**Work instructions:** The entries below contain a line with "106 (723, 194)" and a line with "172 (810, 224)". Quote exactly those two lines and all lines between them.

╭─ Exercise materials

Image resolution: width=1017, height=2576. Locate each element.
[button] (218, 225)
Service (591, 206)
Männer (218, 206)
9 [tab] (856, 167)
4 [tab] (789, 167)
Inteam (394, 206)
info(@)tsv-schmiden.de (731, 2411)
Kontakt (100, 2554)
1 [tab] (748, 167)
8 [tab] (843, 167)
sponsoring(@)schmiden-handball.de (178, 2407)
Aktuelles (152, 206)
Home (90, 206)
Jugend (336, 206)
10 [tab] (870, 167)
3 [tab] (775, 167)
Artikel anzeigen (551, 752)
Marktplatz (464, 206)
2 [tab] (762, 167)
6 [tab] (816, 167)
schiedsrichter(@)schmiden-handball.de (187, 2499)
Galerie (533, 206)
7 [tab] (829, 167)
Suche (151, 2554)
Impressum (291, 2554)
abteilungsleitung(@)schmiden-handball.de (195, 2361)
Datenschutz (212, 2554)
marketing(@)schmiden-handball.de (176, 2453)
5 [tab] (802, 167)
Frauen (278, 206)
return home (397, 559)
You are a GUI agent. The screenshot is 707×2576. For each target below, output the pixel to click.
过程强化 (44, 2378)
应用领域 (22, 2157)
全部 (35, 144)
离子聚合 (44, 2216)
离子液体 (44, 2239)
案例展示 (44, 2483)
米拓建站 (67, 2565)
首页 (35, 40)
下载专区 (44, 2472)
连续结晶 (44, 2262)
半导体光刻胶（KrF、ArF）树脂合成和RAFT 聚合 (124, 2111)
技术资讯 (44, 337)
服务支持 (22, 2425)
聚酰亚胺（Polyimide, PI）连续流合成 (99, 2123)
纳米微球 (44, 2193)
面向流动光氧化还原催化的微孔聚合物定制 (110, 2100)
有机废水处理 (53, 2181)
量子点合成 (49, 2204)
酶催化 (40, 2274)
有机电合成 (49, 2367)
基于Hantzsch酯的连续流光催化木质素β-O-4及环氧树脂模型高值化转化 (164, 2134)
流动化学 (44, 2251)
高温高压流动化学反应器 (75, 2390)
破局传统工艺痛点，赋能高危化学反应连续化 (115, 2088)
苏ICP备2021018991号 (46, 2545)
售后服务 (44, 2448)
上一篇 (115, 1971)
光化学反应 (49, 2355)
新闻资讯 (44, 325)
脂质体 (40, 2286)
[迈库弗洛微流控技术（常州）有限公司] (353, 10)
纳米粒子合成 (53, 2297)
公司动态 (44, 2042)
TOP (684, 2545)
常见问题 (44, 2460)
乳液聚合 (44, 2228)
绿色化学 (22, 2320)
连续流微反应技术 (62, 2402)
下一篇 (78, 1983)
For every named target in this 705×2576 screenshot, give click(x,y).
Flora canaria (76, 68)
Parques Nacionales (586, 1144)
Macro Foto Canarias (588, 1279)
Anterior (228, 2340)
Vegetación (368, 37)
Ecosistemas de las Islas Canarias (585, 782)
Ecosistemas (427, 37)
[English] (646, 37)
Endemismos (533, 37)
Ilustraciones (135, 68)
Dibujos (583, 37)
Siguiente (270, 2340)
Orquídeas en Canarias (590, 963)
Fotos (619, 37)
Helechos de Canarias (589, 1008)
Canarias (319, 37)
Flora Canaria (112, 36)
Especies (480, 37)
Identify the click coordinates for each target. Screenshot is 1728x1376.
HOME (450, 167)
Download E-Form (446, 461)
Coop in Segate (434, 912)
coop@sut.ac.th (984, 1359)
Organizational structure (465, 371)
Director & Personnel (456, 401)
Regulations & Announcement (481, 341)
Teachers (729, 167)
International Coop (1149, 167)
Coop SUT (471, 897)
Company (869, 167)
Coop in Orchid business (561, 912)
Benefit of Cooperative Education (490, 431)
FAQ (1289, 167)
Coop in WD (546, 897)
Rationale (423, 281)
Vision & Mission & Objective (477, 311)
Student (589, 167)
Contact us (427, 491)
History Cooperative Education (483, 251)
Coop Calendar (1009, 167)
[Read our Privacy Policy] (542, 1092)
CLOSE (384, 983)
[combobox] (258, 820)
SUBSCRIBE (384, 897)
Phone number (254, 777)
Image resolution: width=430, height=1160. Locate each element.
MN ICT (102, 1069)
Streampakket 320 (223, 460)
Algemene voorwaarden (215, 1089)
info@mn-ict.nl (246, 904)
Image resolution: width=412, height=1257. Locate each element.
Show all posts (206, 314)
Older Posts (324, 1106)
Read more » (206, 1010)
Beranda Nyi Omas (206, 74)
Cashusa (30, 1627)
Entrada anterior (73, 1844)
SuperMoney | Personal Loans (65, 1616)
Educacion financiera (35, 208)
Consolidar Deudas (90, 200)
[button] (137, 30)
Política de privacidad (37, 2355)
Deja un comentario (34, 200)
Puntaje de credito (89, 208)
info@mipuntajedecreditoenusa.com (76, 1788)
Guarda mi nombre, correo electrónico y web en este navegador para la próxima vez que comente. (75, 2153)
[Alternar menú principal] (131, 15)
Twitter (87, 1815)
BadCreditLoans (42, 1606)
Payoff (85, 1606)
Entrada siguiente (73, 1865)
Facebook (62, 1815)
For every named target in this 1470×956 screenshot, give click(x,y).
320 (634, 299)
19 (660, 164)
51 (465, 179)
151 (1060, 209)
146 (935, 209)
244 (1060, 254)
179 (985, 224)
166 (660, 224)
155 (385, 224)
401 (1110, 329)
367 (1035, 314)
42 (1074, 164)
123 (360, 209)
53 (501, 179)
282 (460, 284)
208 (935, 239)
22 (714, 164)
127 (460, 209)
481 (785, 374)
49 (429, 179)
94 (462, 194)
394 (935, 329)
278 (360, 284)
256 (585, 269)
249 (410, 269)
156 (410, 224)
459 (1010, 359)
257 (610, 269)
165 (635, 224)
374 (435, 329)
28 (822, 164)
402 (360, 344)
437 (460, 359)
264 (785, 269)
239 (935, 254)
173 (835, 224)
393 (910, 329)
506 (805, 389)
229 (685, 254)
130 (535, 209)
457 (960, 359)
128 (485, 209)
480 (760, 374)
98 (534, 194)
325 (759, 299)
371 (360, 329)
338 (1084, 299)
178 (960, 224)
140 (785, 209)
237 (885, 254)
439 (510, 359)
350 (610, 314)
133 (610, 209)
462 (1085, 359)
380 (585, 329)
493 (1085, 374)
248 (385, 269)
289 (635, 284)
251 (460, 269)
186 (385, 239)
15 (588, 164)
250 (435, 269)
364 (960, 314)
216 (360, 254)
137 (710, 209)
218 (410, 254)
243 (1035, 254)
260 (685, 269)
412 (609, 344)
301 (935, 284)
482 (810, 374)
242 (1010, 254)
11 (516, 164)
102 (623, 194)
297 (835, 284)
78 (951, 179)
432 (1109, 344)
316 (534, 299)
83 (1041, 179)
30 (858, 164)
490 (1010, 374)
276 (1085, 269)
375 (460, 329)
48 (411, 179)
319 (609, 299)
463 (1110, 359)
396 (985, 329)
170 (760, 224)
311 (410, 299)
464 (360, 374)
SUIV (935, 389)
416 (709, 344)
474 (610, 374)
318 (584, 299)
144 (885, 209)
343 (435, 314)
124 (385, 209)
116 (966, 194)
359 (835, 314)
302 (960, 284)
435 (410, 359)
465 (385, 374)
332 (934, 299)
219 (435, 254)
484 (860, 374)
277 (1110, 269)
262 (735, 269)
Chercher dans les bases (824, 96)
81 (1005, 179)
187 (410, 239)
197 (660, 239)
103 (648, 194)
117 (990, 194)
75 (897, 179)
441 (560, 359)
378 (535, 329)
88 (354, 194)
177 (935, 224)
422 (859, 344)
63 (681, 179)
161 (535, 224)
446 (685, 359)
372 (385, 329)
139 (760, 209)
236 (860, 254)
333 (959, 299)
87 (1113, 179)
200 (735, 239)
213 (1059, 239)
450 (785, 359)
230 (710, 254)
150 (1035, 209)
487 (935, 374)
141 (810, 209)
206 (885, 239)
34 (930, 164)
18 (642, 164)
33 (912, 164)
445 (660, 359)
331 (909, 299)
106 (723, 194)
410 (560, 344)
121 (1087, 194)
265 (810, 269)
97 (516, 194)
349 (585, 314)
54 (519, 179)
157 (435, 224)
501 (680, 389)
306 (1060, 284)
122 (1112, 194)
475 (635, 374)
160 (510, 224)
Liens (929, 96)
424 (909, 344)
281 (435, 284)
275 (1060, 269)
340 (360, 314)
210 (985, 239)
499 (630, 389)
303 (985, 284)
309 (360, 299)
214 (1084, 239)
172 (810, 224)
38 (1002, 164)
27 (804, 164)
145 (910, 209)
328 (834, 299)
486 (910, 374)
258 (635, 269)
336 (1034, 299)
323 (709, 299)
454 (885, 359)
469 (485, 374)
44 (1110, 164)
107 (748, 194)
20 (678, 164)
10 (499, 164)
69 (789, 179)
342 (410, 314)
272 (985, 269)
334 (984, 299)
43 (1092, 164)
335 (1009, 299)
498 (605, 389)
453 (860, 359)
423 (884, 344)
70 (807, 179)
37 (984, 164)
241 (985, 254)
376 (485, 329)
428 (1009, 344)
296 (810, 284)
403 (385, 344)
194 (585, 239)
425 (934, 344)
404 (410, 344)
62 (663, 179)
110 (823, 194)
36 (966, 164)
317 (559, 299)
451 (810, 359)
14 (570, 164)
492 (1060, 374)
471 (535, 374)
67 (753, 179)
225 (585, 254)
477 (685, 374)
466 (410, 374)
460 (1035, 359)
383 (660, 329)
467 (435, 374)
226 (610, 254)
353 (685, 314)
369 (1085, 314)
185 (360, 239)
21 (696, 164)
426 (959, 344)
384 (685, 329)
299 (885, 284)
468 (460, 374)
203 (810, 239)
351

╰─

**Your response:**
106 (723, 194)
410 (560, 344)
121 (1087, 194)
265 (810, 269)
97 (516, 194)
349 (585, 314)
54 (519, 179)
157 (435, 224)
501 (680, 389)
306 (1060, 284)
122 (1112, 194)
475 (635, 374)
160 (510, 224)
Liens (929, 96)
424 (909, 344)
281 (435, 284)
275 (1060, 269)
340 (360, 314)
210 (985, 239)
499 (630, 389)
303 (985, 284)
309 (360, 299)
214 (1084, 239)
172 (810, 224)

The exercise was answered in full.